How does asp.net know not to apply security to login.aspx? Reverse proxy is giving me issues.

Question

Hi all,

I've got an asp.net app that uses forms authentication that denies anonymous users. It's working fine if i access the server directly, however if i access it via a reverse proxy it does not seem to work so good.

What happens is the reverse proxy sends you to the default page, then gets redirected to the login.aspx page because i'm not logged in, which is all fine and proves that the proxy setup is fine. But it cannot render the login.aspx, giving a 302 (redirect) response.

I'm guessing that somehow asp.net has a way of giving the login.aspx special permissions so that you do not need to be logged in to access it, unlike the rest of a site.
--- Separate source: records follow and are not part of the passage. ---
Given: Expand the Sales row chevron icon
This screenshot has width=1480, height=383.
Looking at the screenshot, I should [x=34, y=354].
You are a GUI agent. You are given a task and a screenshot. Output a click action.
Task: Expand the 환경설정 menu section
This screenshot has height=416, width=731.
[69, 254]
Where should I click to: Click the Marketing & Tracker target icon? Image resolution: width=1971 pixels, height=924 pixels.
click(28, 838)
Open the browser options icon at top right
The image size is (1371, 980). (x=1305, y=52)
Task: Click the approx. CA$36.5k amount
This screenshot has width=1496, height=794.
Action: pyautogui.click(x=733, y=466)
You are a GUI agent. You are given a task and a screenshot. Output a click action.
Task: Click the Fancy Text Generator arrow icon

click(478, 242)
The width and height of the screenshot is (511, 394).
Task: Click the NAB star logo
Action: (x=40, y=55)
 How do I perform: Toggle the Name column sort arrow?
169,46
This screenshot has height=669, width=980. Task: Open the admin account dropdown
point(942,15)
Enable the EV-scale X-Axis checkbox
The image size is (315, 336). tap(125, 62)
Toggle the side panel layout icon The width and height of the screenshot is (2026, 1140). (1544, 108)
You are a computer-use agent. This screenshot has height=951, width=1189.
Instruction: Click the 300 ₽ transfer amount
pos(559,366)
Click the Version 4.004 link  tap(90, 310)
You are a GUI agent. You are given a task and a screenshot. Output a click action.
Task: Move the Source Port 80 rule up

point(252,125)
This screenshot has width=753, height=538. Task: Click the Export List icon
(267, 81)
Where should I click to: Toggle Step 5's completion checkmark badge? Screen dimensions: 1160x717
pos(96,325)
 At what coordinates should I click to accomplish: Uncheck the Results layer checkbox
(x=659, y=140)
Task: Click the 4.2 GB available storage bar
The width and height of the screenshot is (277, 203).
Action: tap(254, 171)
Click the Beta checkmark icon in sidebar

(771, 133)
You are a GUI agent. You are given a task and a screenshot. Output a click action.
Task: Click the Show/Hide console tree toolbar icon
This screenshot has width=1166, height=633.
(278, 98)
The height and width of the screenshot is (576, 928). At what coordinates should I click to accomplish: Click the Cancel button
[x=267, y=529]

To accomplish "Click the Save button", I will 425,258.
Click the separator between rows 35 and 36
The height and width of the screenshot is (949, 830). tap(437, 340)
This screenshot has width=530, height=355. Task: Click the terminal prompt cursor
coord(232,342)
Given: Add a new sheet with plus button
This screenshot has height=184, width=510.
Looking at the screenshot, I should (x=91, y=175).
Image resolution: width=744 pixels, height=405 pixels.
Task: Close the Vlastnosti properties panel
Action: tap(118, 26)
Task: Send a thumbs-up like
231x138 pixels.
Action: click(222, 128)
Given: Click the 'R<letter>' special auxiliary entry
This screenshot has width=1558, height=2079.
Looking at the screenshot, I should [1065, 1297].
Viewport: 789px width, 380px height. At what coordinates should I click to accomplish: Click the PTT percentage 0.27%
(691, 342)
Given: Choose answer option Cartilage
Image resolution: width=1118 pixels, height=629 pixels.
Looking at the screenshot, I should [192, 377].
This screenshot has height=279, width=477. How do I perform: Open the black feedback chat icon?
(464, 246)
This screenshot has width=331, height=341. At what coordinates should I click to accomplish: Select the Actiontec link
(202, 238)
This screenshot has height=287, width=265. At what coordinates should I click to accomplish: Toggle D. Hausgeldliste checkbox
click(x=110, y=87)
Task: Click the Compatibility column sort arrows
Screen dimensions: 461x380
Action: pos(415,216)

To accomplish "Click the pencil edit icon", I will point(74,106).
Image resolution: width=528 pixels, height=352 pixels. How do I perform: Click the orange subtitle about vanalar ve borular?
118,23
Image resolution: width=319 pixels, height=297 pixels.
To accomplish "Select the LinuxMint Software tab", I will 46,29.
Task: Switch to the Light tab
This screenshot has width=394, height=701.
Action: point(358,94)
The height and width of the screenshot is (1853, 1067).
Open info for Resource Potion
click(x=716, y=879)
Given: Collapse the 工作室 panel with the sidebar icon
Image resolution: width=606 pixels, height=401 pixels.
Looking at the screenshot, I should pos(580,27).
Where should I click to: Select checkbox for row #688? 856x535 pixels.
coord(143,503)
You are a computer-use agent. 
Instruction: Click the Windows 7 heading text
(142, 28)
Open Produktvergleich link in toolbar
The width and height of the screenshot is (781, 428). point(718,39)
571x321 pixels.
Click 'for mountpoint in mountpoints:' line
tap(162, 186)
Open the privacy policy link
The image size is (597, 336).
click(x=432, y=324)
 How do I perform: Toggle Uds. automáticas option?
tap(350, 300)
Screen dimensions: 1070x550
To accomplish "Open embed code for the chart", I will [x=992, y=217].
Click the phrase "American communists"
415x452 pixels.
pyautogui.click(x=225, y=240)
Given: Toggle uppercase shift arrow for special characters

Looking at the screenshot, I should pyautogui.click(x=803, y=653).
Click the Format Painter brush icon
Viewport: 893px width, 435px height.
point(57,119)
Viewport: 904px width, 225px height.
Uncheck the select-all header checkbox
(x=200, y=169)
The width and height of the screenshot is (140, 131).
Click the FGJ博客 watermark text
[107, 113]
I'm further guessing that this logic is failing when accessing it through the reverse proxy, somehow it is thinking 'you're not allowed to see login.aspx because you're not logged in'. However this is just a guess...

Anyway, can someone lend a hand? Thanks a lot in advance.

Answer 1

• use fiddler/wireshark/whatever if possible to see what's actually going on over the wire
• the page that gets 'special treatment' by default is determined by the loginUrl specified in your web.config -> system.web -> authentication -> forms loginUrl - for instance, something like:
• you can disable the auth requirement on specific paths via your web.config:

`

<location path="js">
  <system.web>
    <authorization>
      <allow users="*"/>
    </authorization>
  </system.web>
</location>

A common problem I see happen (and this may be what you're hitting) is that the Login page skips the auth check fine, but things the Login page refers to (images, javascript files, etc) do not, so those requests end up with the 302 back to Login. If that's your case, too, then just add location paths (like the above) sufficient to 'unprotect' whatever your Login page needs access to for displaying properly.